I'm new to Python and found a couple of suggestions for finding the longest WORD in a string, but none which accounted for a string with a number of words which match the longest length.
After playing around, I settled on this:
inputsentence = raw_input("Write a sentence: ").split()
longestwords = []
for word in inputsentence:
if len(word) == len(max(inputsentence, key=len)):
longestwords.append(word)
That way I have a list of the longest words that I can do something with. Is there any better way of doing this?
NB: Assume inputsentence
contains no integers or punctuation, just a series of words.
If you'll be doing this with short amounts of text only, there's no need to worry about runtime efficiency: Programming efficiency, in coding, reviewing and debugging, is far more important.
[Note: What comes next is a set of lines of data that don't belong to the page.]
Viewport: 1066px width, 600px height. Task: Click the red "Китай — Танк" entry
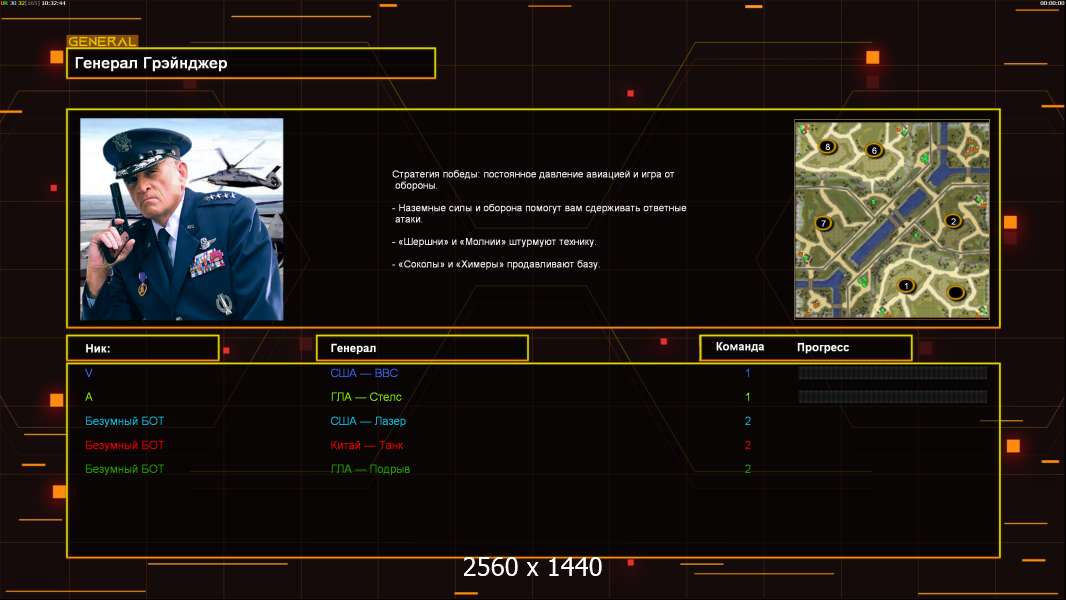pos(367,445)
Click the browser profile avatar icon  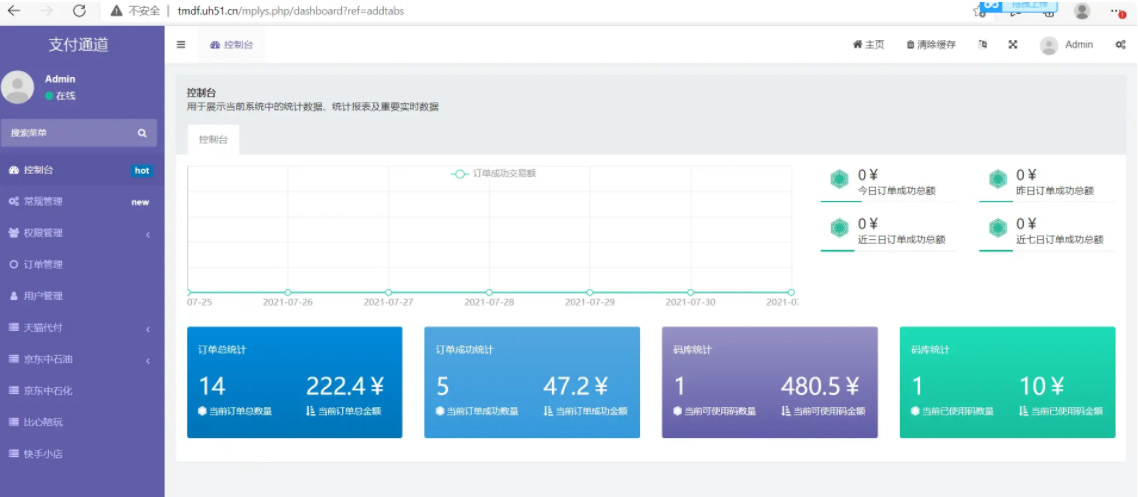(1081, 11)
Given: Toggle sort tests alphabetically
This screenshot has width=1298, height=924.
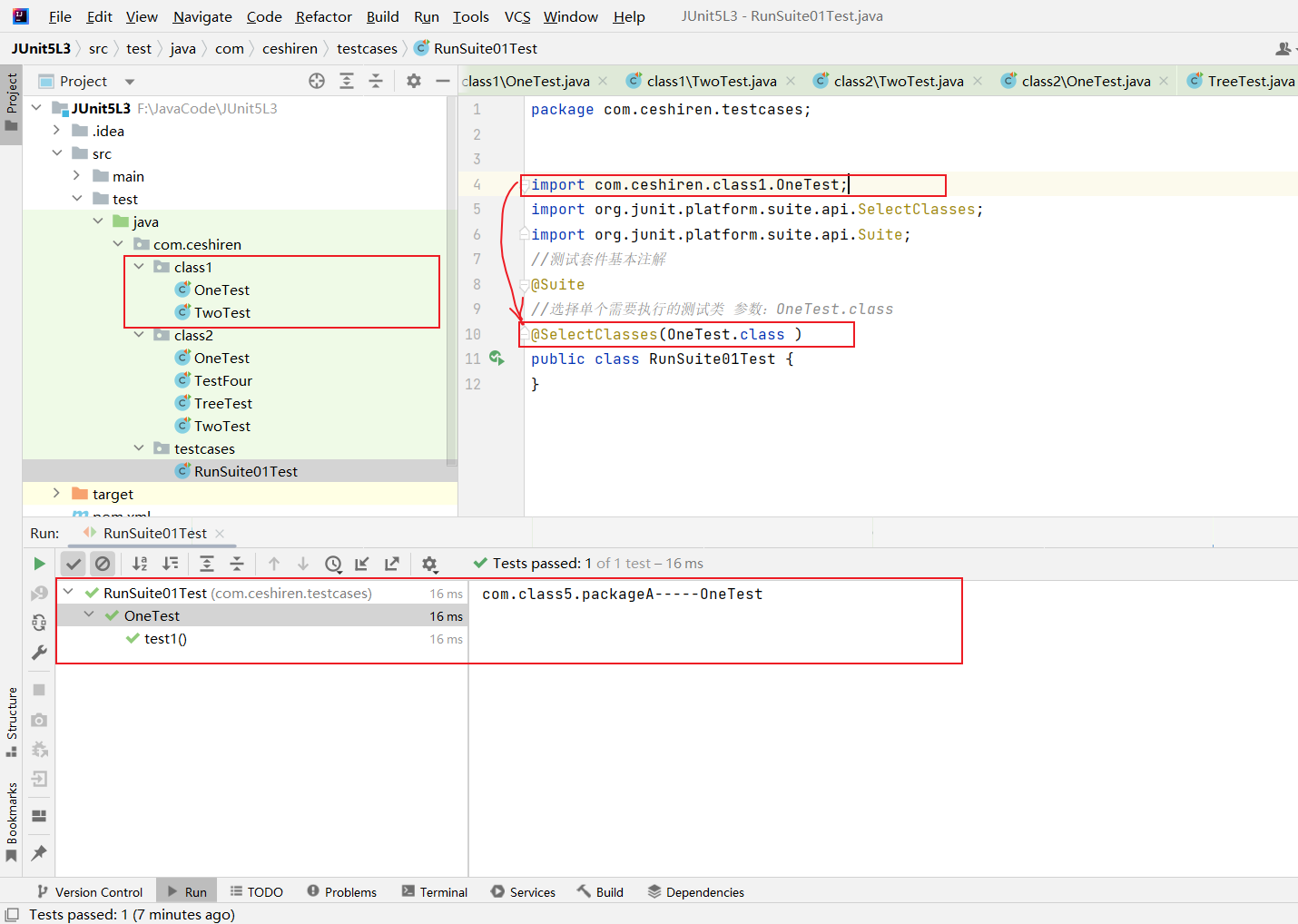Looking at the screenshot, I should click(x=140, y=564).
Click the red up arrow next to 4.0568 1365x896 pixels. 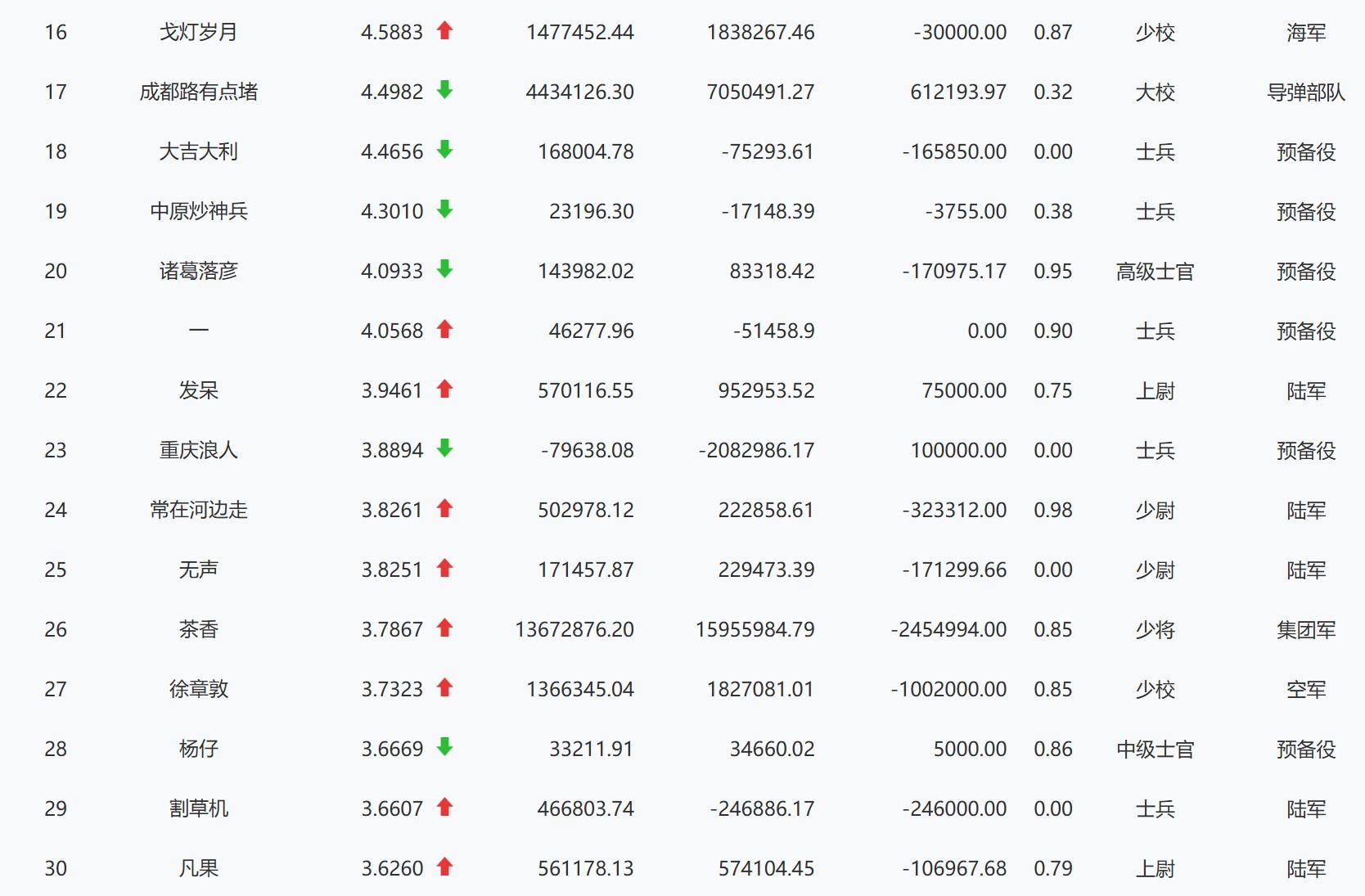click(x=444, y=330)
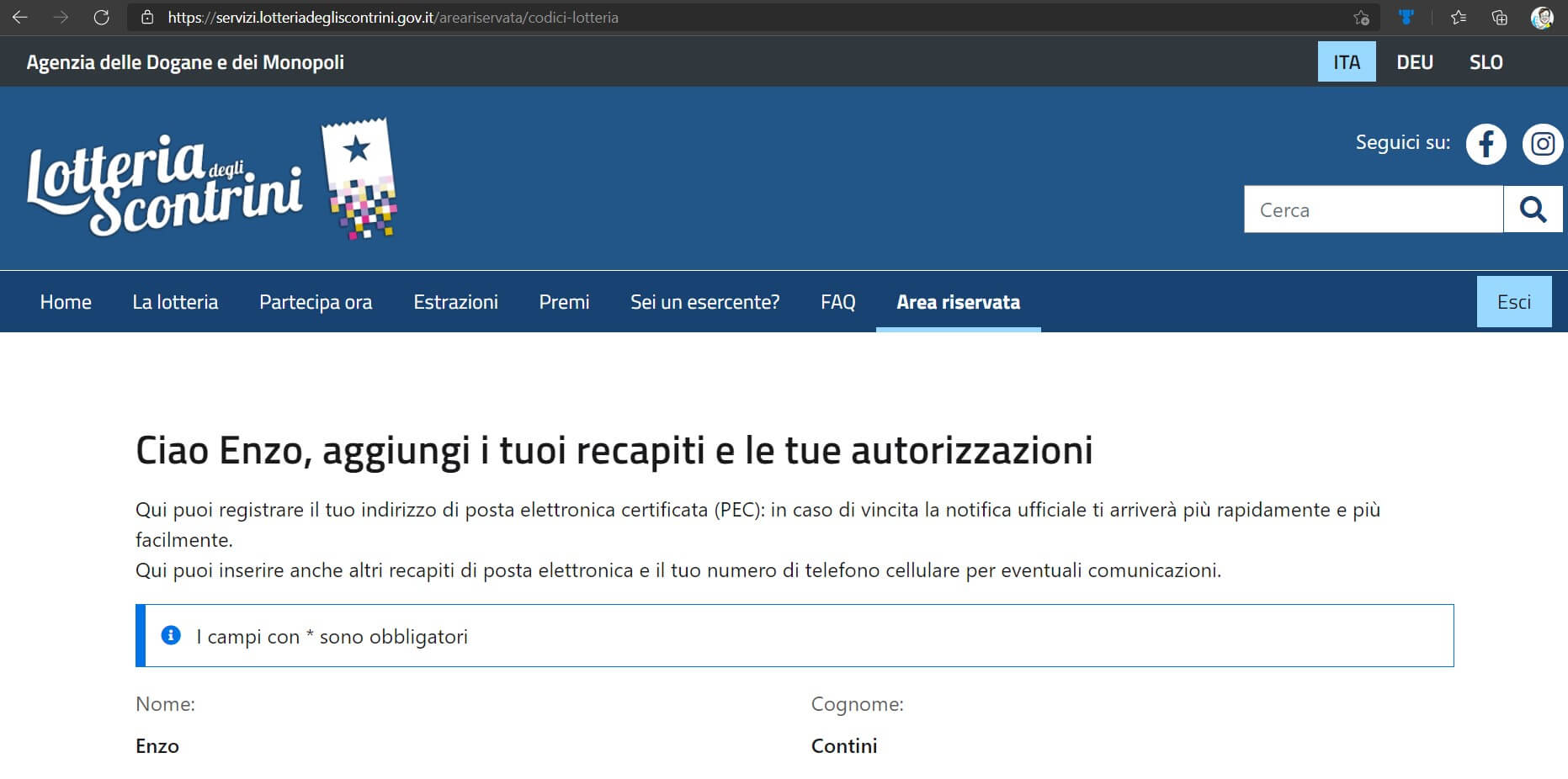The image size is (1568, 779).
Task: View site info via padlock icon
Action: pyautogui.click(x=147, y=18)
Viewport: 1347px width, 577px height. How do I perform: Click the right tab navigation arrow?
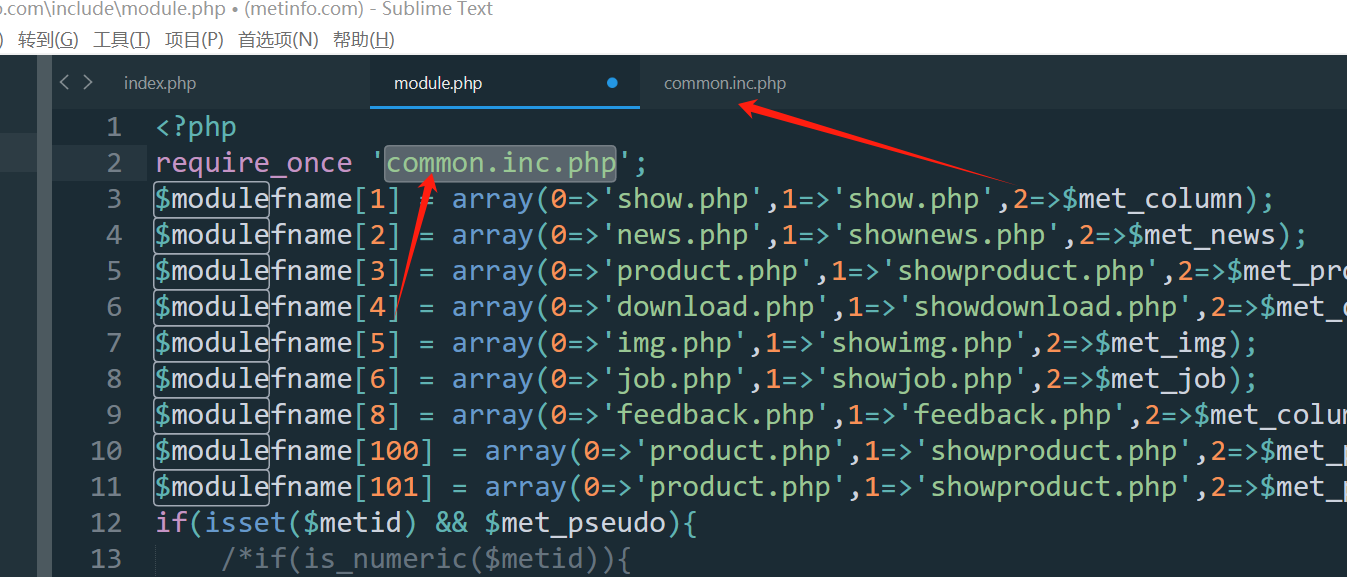point(88,83)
So the solution you have is fine, since it's clear and sufficiently efficient for even thousands of words. (However, you ought to calculate len(max(inputsentence, key=len))
just once, before the for
loop.)
But suppose you do want to do this with a large corpus, which might possibly be several gigabytes long? Here's how to do it in one pass, without ever storing every word in memory (note that inputcorpus
might be an iterator or function that reads the corpus in stages): Save all the longest words only. If you see a word that's longer than the current maximum, it's obviously the first one at this length, so you can start a fresh list.
maxlength = 0
maxwords = [ ] # unnecessary: will be re-initialized below
for word in inputcorpus:
if len(word) > maxlength:
maxlength = len(word)
maxwords = [ word ]
elif len(word) == maxlength:
maxwords.append(word)
If a certain word of maximal length repeats, you'll end up with several copies. To avoid that, just use set( )
instead of a list (and adjust initializing and extending).